Version: 8.x-dev » 7.x-dev
Status: Closed (duplicate) » Fixed

This issue was unpublished a few years ago, because the followups discussed here touched on a security issue. However, that security issue was fixed a long time ago in SA-CORE-2011-001. I'm republishing it now because I want to refer to it in #2305017: Regression: Files or images attached to certain core and non-core entities are lost when the entity is edited and saved, which relates to some of the code that was originally added here.
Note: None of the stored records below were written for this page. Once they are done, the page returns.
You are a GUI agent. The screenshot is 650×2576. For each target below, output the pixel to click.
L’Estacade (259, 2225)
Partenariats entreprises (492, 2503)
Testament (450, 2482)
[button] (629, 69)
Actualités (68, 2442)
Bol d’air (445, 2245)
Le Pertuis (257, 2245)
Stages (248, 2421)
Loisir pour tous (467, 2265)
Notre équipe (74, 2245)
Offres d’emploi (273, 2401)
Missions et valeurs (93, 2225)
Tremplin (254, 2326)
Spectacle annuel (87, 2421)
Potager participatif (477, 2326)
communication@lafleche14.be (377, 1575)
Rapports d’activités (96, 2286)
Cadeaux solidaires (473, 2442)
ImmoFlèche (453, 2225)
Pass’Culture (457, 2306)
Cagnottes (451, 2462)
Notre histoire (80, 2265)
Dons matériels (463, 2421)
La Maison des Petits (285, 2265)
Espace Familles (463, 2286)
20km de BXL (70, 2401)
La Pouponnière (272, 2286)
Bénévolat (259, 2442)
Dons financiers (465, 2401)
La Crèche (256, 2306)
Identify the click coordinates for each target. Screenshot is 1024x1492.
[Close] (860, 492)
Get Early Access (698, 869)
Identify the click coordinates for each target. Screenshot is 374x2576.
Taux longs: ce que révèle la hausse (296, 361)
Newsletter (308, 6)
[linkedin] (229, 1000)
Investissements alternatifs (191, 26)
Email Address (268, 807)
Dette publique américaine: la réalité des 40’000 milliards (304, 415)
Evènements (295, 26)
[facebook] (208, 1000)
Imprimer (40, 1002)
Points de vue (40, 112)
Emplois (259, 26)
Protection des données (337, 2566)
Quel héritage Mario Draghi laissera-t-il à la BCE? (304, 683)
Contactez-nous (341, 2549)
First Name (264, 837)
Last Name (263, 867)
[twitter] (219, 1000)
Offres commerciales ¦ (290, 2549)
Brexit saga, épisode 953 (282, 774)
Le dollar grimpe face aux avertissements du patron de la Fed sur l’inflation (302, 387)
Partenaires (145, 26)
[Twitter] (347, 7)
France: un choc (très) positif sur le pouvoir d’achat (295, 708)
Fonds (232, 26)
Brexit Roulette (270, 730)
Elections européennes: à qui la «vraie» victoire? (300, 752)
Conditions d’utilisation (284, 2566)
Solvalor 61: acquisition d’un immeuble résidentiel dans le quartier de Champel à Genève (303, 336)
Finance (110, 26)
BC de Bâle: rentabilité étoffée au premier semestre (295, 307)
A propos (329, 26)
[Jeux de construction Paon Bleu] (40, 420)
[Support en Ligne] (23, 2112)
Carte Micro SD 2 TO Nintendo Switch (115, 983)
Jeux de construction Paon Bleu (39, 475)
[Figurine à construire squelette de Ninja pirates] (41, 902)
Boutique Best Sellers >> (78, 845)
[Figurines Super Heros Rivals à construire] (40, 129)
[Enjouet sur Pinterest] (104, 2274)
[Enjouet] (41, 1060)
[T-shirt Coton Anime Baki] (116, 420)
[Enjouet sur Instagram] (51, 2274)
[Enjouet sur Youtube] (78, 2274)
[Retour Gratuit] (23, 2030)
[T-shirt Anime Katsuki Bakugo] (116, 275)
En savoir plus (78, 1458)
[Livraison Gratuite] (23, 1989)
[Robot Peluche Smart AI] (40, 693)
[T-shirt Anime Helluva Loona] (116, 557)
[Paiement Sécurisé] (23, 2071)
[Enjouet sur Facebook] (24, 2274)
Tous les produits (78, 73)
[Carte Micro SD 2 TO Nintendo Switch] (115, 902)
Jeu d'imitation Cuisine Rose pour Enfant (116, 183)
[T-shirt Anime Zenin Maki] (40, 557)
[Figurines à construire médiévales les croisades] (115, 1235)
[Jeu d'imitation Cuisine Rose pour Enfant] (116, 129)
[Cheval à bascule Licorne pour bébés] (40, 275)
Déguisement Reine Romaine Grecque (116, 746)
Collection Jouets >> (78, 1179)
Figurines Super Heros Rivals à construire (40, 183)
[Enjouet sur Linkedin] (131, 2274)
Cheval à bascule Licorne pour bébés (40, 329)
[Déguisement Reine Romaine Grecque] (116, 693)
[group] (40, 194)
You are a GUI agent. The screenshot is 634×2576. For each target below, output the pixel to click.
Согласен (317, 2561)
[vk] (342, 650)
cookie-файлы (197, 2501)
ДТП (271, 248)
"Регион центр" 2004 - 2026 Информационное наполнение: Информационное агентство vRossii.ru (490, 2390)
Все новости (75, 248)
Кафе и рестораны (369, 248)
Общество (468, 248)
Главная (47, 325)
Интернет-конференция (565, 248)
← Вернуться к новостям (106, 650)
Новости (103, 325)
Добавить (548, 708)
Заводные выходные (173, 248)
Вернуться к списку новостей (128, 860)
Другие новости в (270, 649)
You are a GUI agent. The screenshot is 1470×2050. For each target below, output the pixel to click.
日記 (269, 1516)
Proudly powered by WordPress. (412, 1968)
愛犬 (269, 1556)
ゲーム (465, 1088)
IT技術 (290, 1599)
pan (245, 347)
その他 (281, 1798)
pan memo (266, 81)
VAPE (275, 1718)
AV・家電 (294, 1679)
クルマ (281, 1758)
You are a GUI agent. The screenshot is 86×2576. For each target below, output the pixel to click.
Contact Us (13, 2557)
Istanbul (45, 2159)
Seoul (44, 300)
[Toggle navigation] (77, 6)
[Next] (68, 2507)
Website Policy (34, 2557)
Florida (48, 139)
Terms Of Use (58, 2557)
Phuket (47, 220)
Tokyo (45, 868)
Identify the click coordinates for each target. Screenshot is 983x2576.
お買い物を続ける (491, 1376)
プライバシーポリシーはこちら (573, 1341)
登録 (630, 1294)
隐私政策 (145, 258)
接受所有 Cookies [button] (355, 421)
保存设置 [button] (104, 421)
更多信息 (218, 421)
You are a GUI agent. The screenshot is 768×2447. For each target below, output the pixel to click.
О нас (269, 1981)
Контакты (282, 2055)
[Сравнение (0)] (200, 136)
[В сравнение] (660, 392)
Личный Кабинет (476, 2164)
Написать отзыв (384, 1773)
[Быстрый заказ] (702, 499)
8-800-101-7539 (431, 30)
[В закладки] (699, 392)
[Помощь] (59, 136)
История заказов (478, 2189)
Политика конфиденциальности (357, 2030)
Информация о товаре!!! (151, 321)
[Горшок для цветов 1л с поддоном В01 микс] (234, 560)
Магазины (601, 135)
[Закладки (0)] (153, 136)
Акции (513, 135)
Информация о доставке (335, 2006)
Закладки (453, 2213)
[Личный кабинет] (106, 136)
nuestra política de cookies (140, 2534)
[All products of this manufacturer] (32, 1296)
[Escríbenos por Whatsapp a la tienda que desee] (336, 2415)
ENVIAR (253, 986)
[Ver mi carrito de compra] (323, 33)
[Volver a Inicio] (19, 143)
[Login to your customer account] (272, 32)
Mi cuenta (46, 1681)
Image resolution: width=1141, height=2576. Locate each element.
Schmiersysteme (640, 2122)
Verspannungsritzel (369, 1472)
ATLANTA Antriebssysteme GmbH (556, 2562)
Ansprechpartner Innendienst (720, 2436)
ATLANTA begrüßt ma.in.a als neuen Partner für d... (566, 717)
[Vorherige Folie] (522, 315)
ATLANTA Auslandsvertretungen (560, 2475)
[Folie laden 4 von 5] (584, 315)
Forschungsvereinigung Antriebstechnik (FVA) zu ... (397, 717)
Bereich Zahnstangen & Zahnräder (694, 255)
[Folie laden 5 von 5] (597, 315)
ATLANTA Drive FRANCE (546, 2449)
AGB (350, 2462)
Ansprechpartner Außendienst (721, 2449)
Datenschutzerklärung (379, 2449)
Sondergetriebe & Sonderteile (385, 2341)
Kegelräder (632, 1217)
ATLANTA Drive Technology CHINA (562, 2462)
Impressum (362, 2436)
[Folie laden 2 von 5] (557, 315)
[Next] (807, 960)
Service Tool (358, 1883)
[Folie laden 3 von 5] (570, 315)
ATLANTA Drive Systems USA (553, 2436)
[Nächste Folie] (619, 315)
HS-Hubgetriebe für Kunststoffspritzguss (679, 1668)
I'm also moving this issue to "Fixed" because the original patch here was committed to Drupal 7 a long time ago. Besides the security issue, the two other followups I see are:

  1. Possible missing implementation of hook_file_download_access() in the Taxonomy module. This is a separate issue at #1327224: Access denied to taxonomy term image.
  2. Inconsistency between the code and code comments (#53). However, that ties directly into #2305017: Regression: Files or images attached to certain core and non-core entities are lost when the entity is edited and saved, so we can continue that discussion there. Basically, at first glance it looks to me like the code is doing the wrong thing (not the code comments), but I need more feedback on that issue.

Status: Fixed » Closed (fixed)

Automatically closed - issue fixed for 2 weeks with no activity.